The good part is that because we’re Agile, that means when I discover that the problem is that nobody wrote that part of the site yet, I get to write it. So yay me.

More Mailman idiocy

I’ve written a few times in the past about idiots who get their monthly email reminders from my Mailman mailing lists and then write to me personally to unsubscribe instead of following the instructions in that email reminder.

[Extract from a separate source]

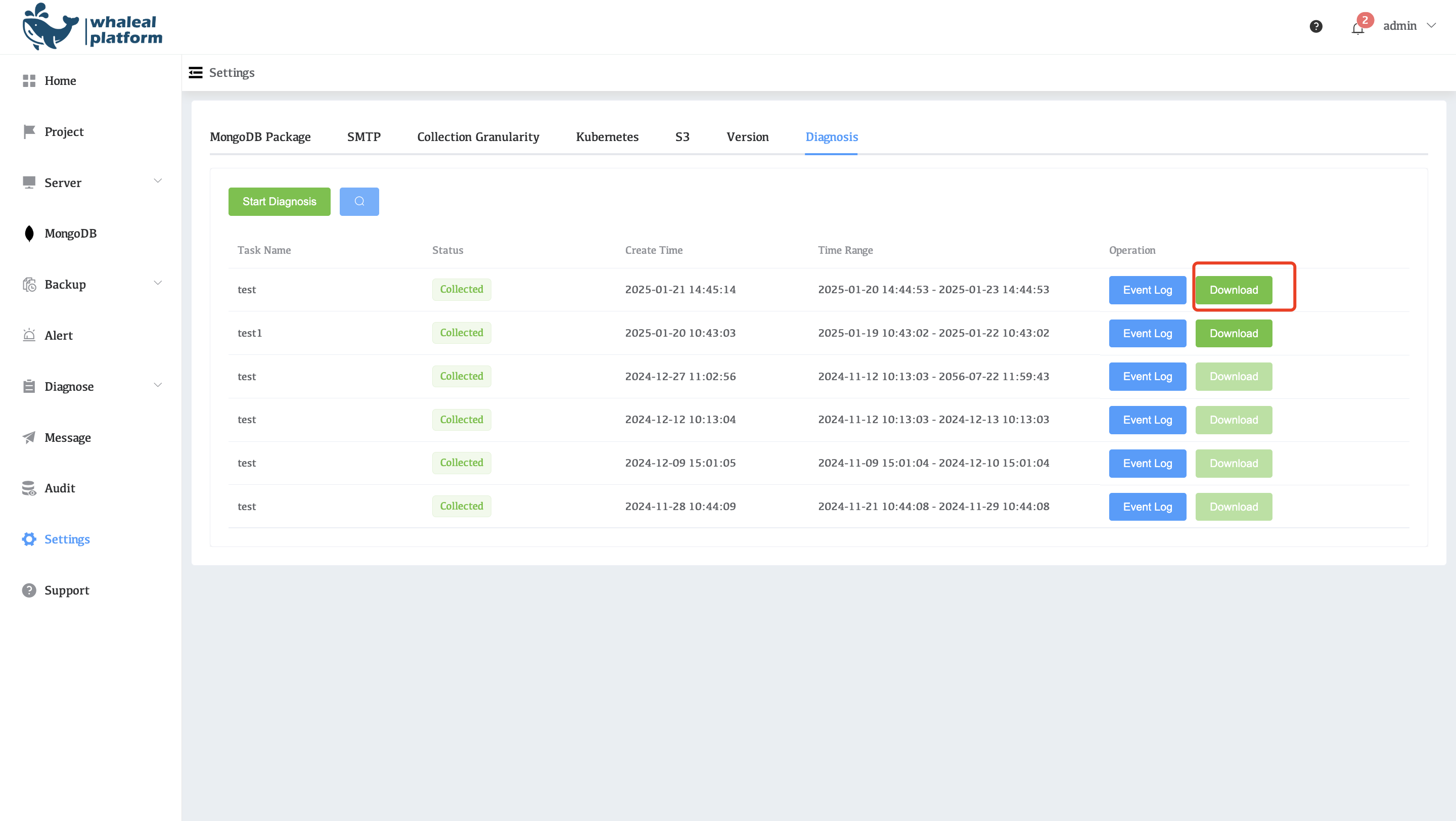Open the notifications bell icon

pyautogui.click(x=1357, y=28)

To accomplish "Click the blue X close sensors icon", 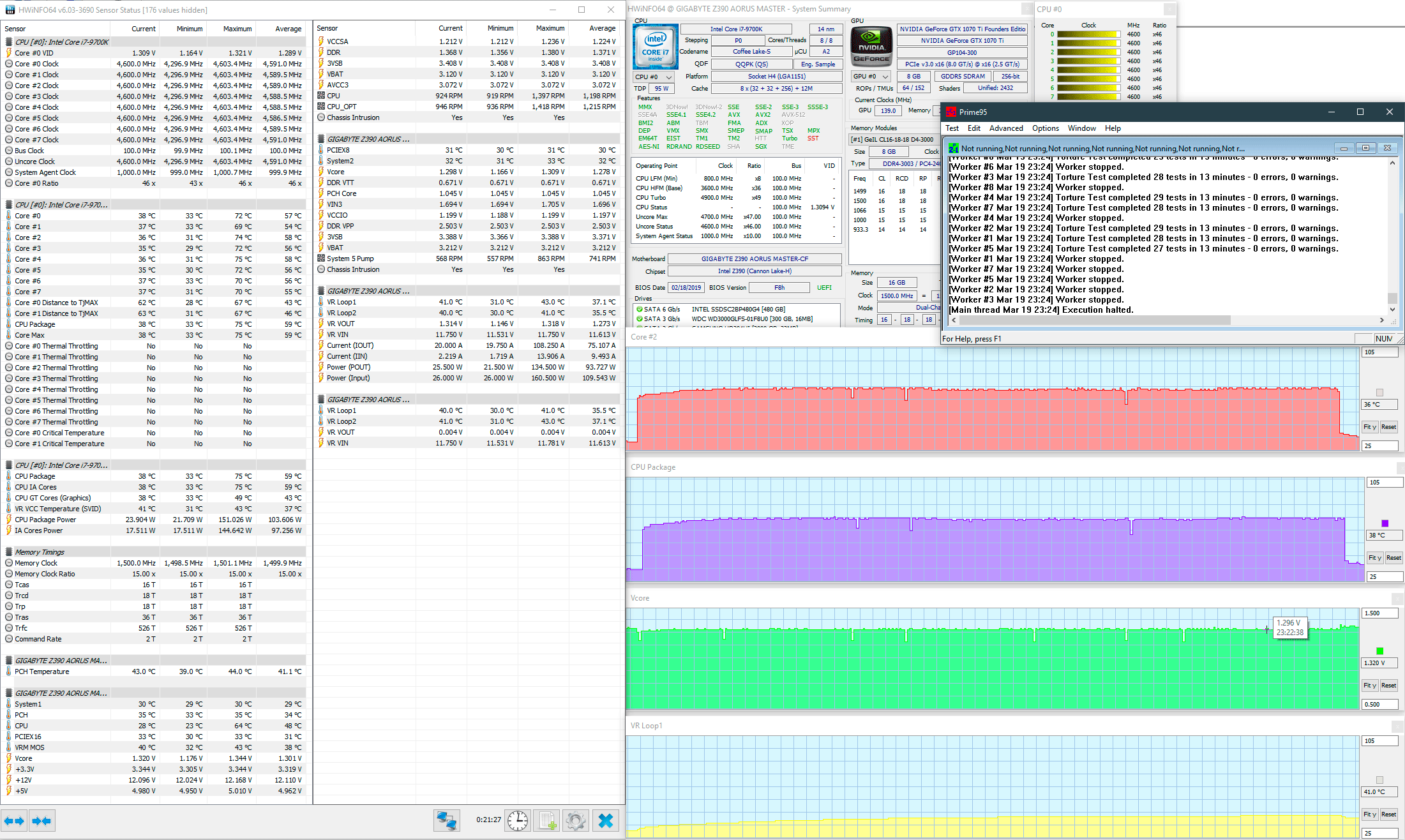I will [605, 820].
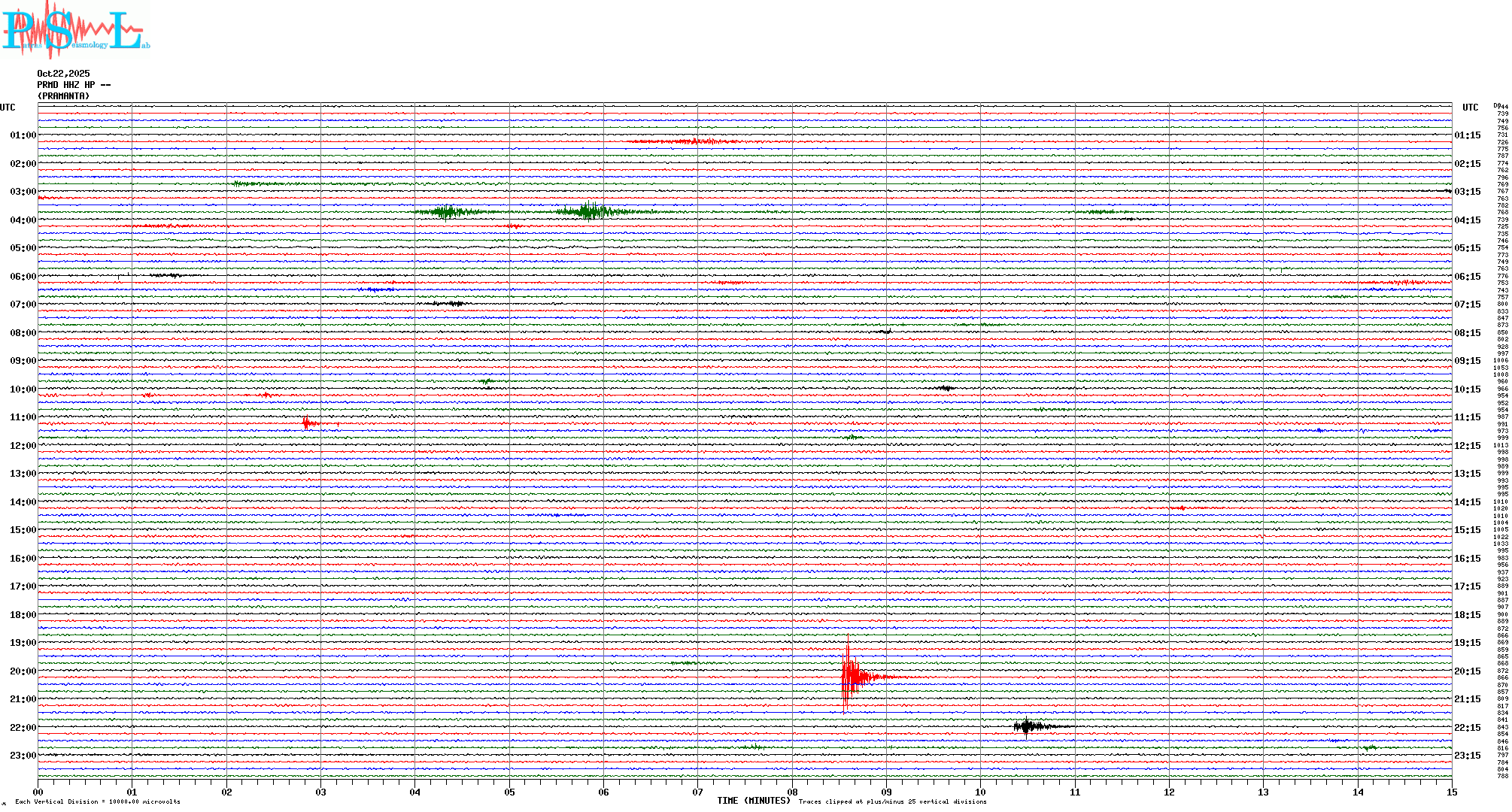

For the last couple of months, somebody has been doing that, with a pissy “this is the [N]th request” just as a topper. I write back with “That email you got a few hours ago contains 3 different ways of unsubscribing yourself from the list, and nowhere is “writing a pissy email to the server administrator” listed as a viable option”. Unfortunately, in this case it turns out that the email address the guy is writing me from bounces. And it’s not subscribed to any of my mailing lists. So even if I wanted to unsubscribe him, I can’t.

So I guess I’ll just wait to see what “N” he gets to before he gets really mad. Not that I’ll be able to do anything about it. Or care, for that matter.

Why I don’t consider myself a Linux person any more.

Time was, I was an enthusiastic Linux geek, proselytizing, apologizing, saying “well, it doesn’t now, but somebody will write something to do that”, overlooking the visual horror of the clashes of look and feel and user experience of all the disparate programs written on all the disparate X11 widget sets (yes, I could tell the difference between Xt and Xm at a glance), actually not laughing in people’s faces when they said that Gimp was better than Photoshop, ignoring the fact that Richard Stallman is a smelly looney who eats his toe jam in publc, etc. But over the years, two things have happened:

  • I care more about user experience than I do about raw computing power
  • I don’t apologize for my computers any more

Or to quote Three Dead Trolls In A Baggie “yeah, well I’ve got a girlfriend and things to get done.”

So I use Linux on my servers, and I think it’s a great OS for servers. I even contribute to open source products here and there. I hardly ever use it as a desktop any more, although it was my daily work desktop a year ago, and it was fine for work where video and audio didn’t matter. I’m just not anything like the “freetard” I used to be. Which is why I recognize the type so readily. And when somebody sends me something like this, and thinks it says something about how iPad is nothing new, I can instantly recognize the scent of crazy. Especially since it was sent to me in response to my saying that I hope HP hurries up with the Palm WebOS-based tablet because I like the user experience (UX) of WebOS better than I like iOS.

I’m sorry, but if you think somebody who is debating the subtle differences in UX between WebOS and iOS is going to like a hefty laptop with the keyboard broken off, running Windows XP or Linux, with no multi-touch, a stylus and a battery life that’s probably measured in minutes, you have greatly misunderstood the question. Or the purpose of a tablet. Or the meaning of life.